===== Given entries

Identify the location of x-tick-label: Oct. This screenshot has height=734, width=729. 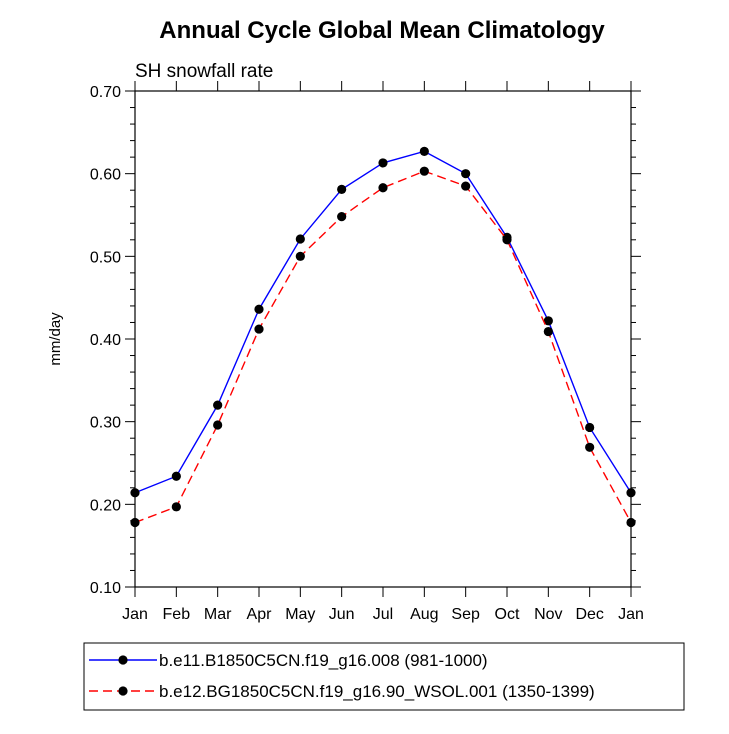
(508, 614).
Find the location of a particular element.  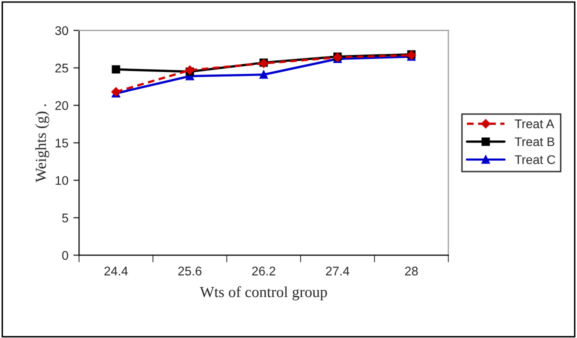

y-tick-label: 25 is located at coordinates (62, 68).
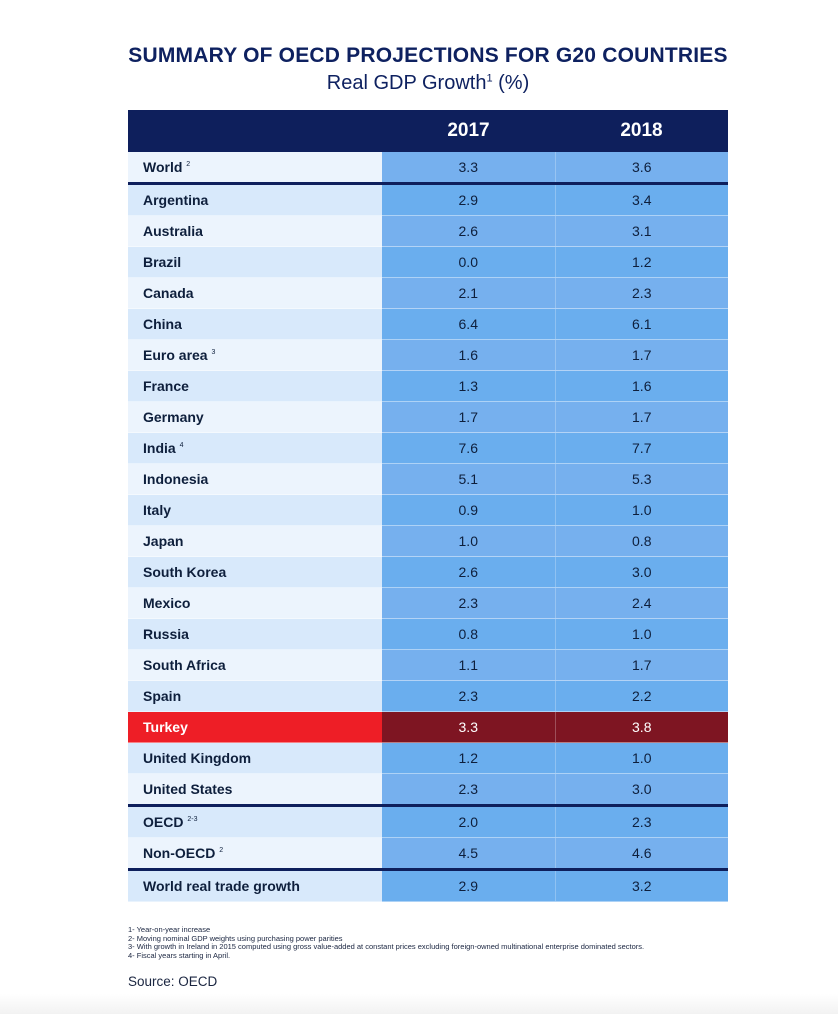  Describe the element at coordinates (185, 572) in the screenshot. I see `country-name: South Korea` at that location.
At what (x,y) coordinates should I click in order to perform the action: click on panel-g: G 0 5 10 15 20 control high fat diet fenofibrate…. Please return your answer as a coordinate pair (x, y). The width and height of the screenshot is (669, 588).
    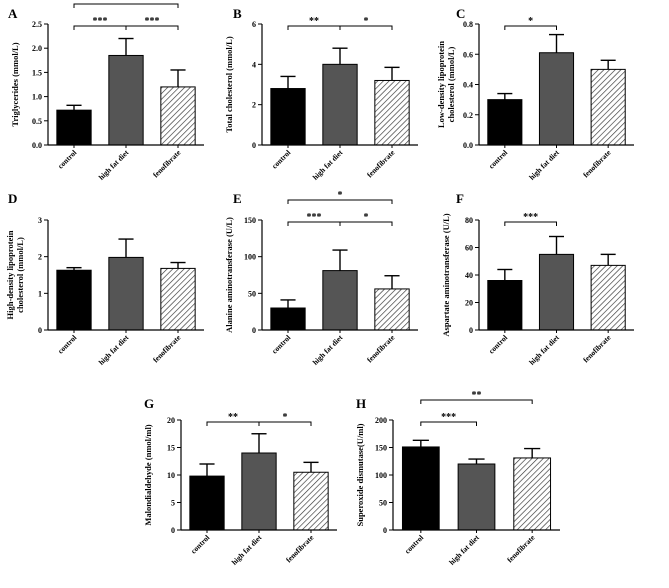
    Looking at the image, I should click on (240, 482).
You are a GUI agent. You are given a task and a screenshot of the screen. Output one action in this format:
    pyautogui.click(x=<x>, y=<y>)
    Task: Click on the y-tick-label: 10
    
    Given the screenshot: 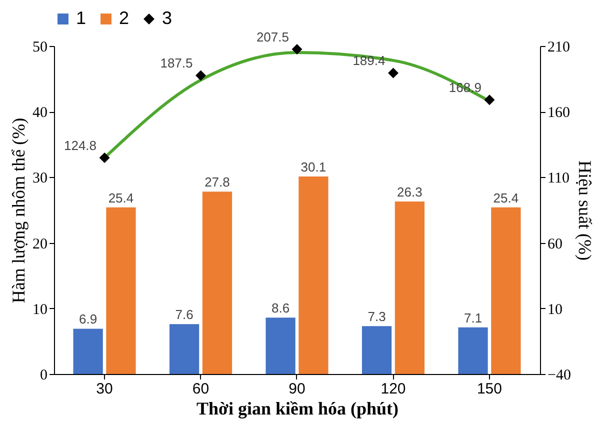 What is the action you would take?
    pyautogui.click(x=40, y=310)
    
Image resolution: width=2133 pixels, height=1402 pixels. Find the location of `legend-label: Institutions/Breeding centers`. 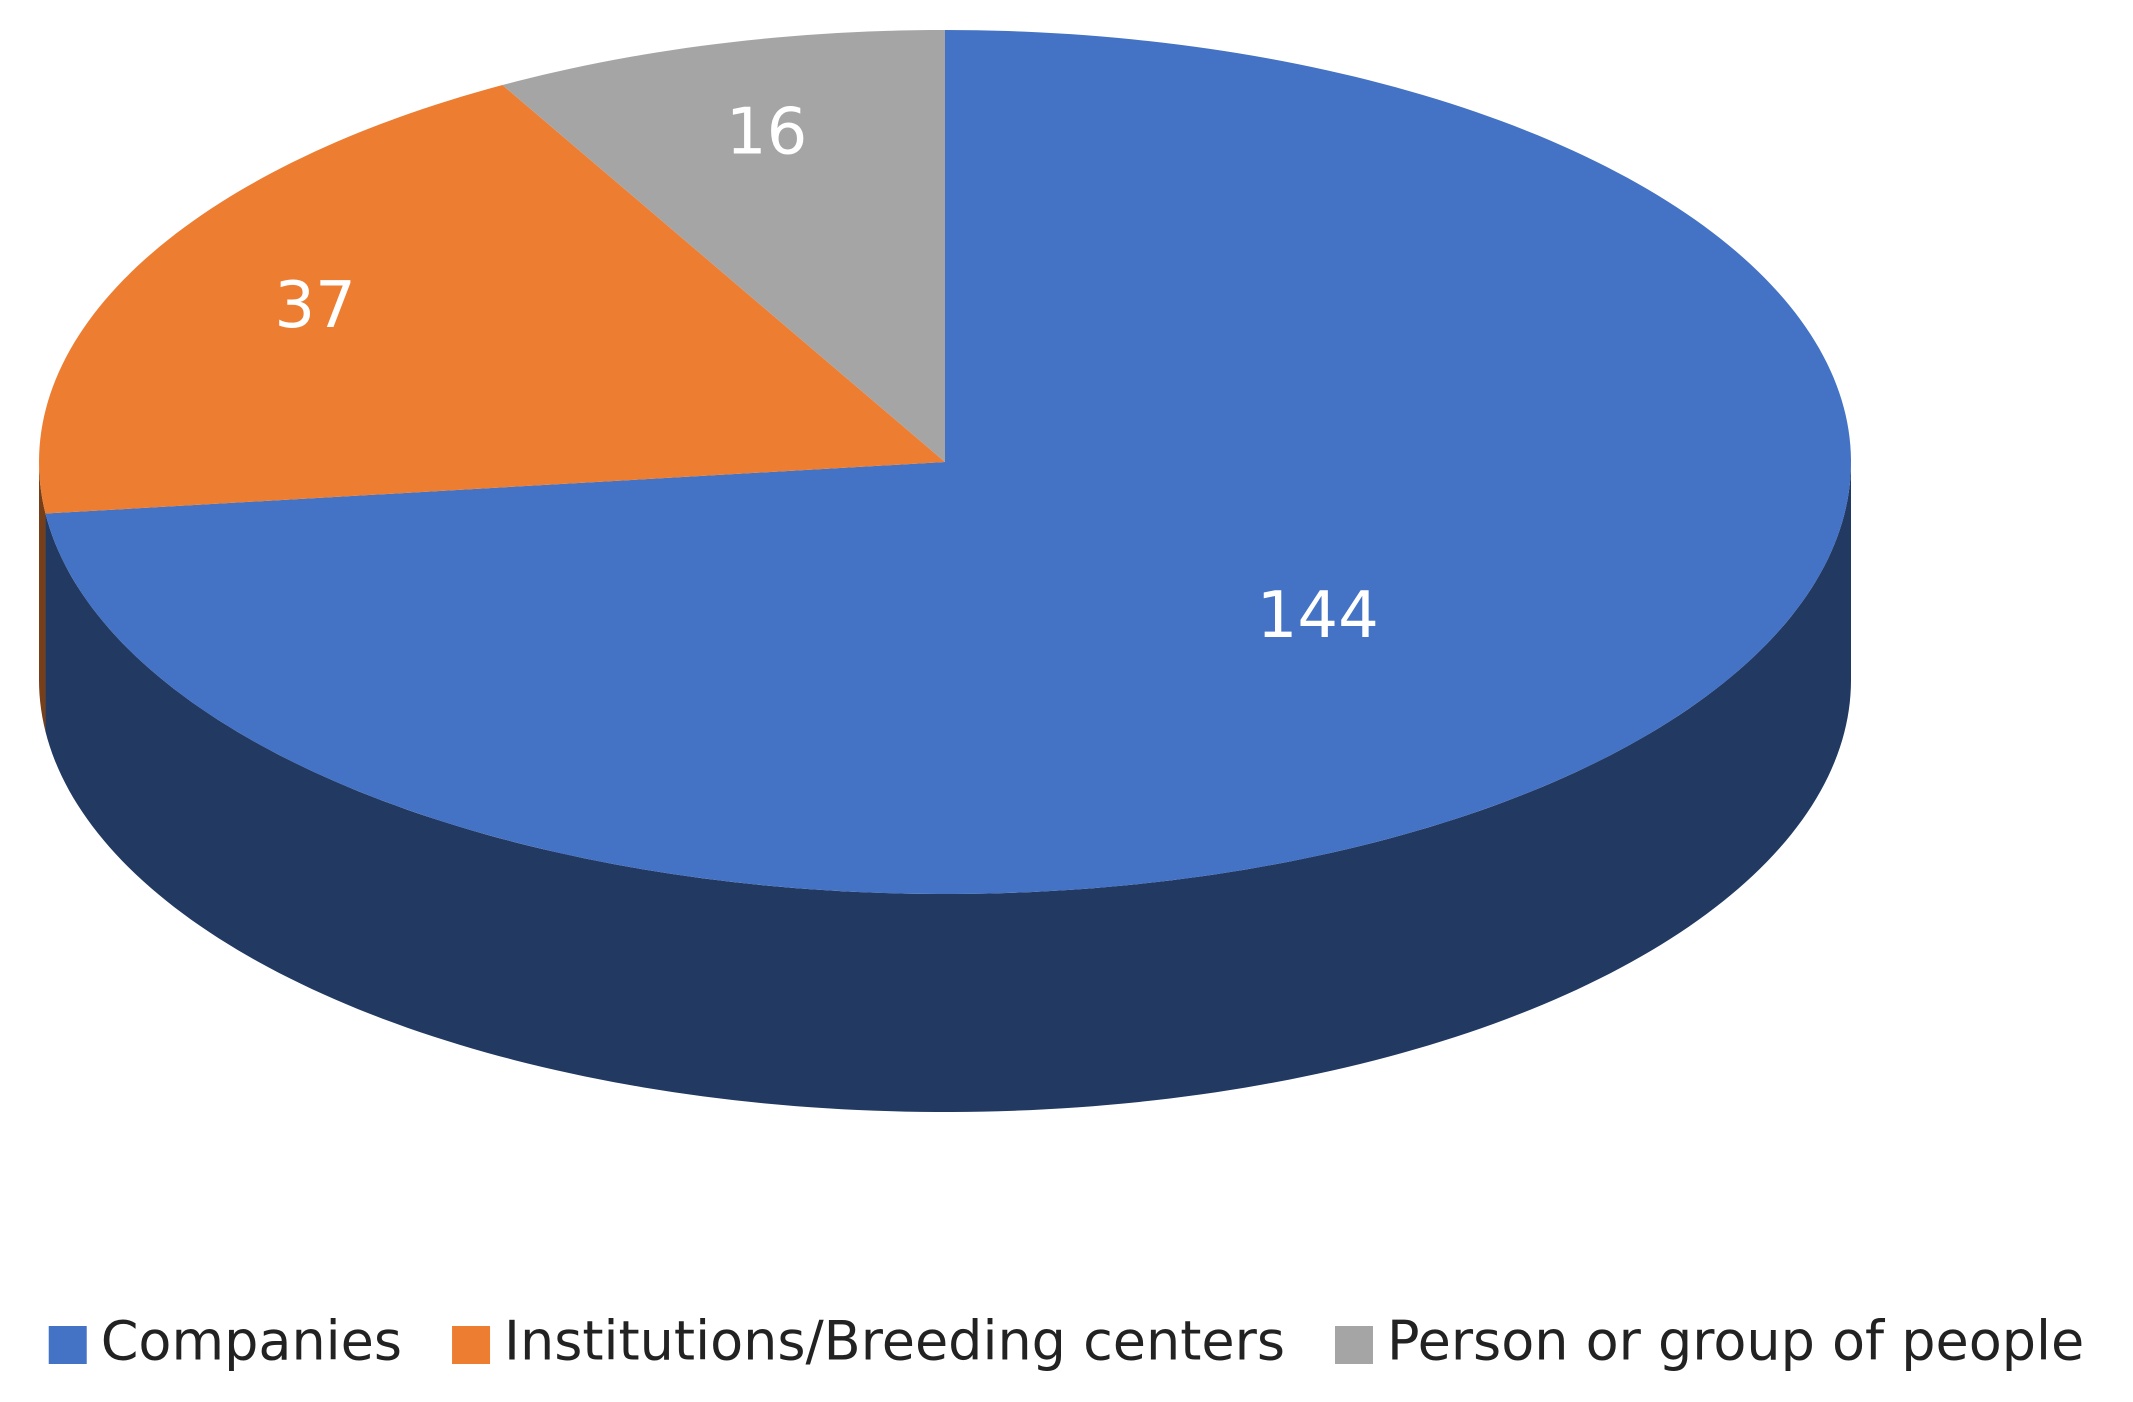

==========

Reproduce verbatim the stretch of the records from their beginning through the line containing "Describe the element", including both ends. Omit the pictures from your reproduction.

▶ Your solution:
Identify the location of x-tick-label: Oct. This screenshot has height=734, width=729. 
(508, 614).
Find the location of a particular element.  

y-tick-label: 25 is located at coordinates (62, 68).
  Describe the element at coordinates (185, 572) in the screenshot. I see `country-name: South Korea` at that location.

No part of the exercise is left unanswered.